An sich gehen mir ja diese Kompetenzdiskussionen allmählich auf die Nerven. Ich frage mich, ob wir uns nicht auch verstehen würden, wenn wir von Wissen, Können und Haltungen sprechen würden, meinetwegen auch von Kenntnissen, Fähigkeiten, Fertigkeiten und Einstellungen. In der eingesparten Zeit könnten wir uns stattdessen mehr Gedanken darüber machen, welche Bildungsziele wir eigentlich verfolgen, was für eine Idee (oder Ideen) von Bildung wir für welche Gesellschaftsbereiche warum bevorzugen, welchen Beitrag die Hochschulen dazu leisten, was überhaupt „Hochschulbildung“ ist etc. Ich denke mir das z.B. immer wieder, wenn ich diese formalisierten Kompetenzdarstellungen in Modulhandbüchern lese, die sich immer mehr wie Stellenangebote lesen. Und doch kommt man da nicht raus – z.B. dann nicht, wenn man selbst seine Module beschreiben soll, und auch dann nicht, wenn man gebeten wird, einen Beitrag für ein Handbuch zur Informationskompetenz zu schreiben: Meine Aufgabe war es, einen kurzen Handbuchartikel darüber zu verfassen, in welcher Beziehung das persönliche Wissensmanagement zur Informationskompetenz steht. Hier der Preprint:
Preprint_Informationskompetenz und persönliches Wissensmanagement
Ob es auch ohne den Kompetenzbegriff gegangen wäre?

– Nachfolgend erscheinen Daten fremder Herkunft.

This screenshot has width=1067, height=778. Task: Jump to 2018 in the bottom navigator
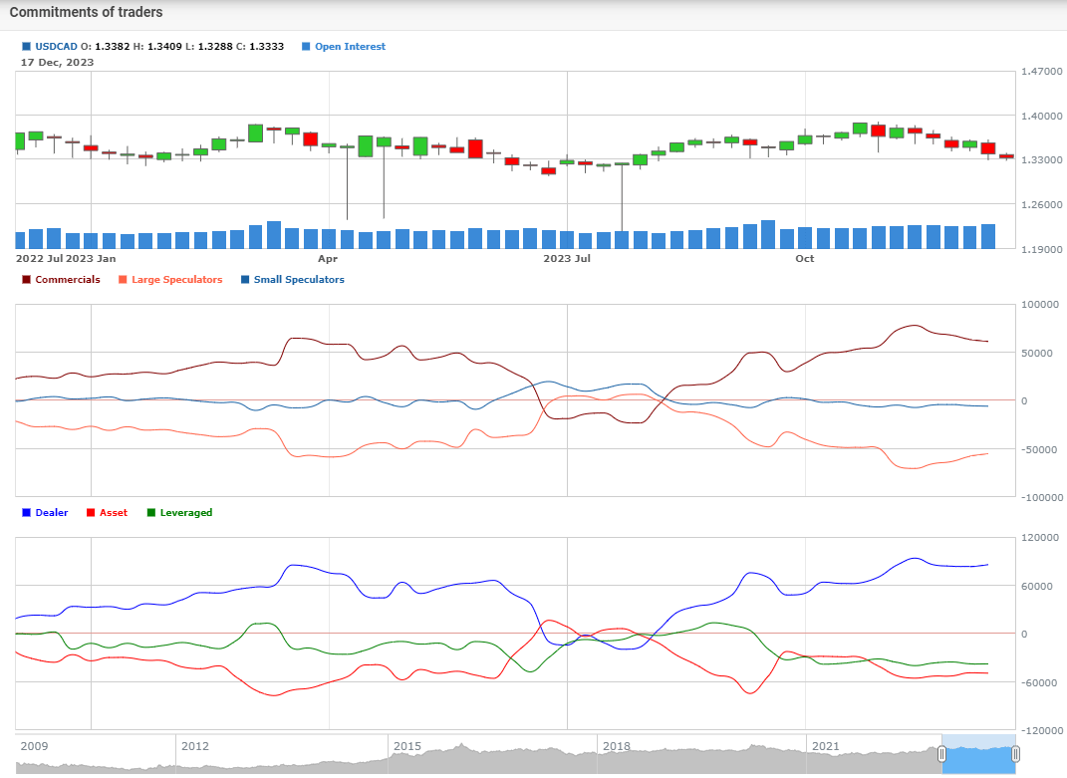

Nachtrag am 13.08.2011: Leider muss ich den Preprint vom Netz nehmen, weil der Verlag dies nicht möchte. Erst ein Jahr nach Erscheinen des Bandes ist dies wieder möglich.
8. Juni 2011 um 17:49
Hallo Frau Reinmann,
ich kann Ihnen da nur zustimmen. Das Grundproblem dürfte sein, dass verschiedene Begriffsysteme zu Kompetenzen u.ä. nebeneinander existieren ohne dass diese auf den praktischen Bezug hin hinterfragt werden. Das geht los mit der Definition des EQF und der Kompetenzstufen zum Vergleich von Bildungsgängen. Wie viele damit nichts anzufangen wissen oder diese Dinge wieder auf Kenntnisse etc.pp. zurückführen, kannman an genau den Modulbschreibungen erkennen. Wieviele Abläufe (Didaktik) überhaupt zu diesen Kompetenzen führen können im klassischen Vorlesungs-Frontalstudium, ist da schon wieder eine ganz andere Frage.

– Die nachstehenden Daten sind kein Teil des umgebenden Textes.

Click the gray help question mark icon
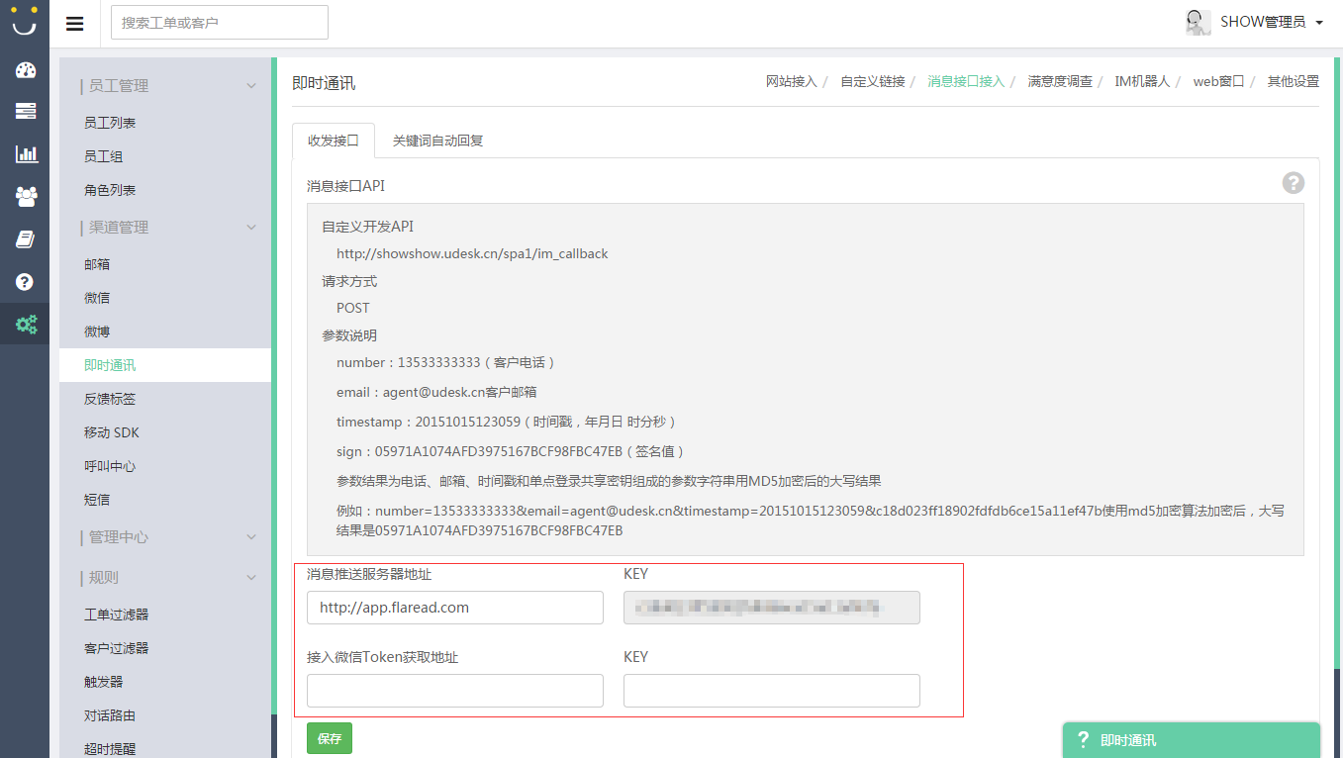click(1293, 183)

In der Tat wären die von Ihnen aufgeworfenen Fragen, und die sind so neu nun wieder auch nicht (was das Dilemma eigentlich sichtbar macht), angesichts aktueller Entwicklungen im Bildungsbereich in Europa viel dringender. Es hätte ja auch Medienkompetenz sein können oder seh ich das zu eng?
Viele Grüße aus Berlin
Pingback: Verständigung auch ohne den Kompetenzbegriff? | weiterbildungsblog
9. Juni 2011 um 22:30
Ich mag den Kompetenzbegriff auch nicht. „Bildung“ gefällt mir viel besser. Oft werden beide Begriffe gegenübergestellt: Früher stand Bildung im Mittelpunkt, heute Kompetenz.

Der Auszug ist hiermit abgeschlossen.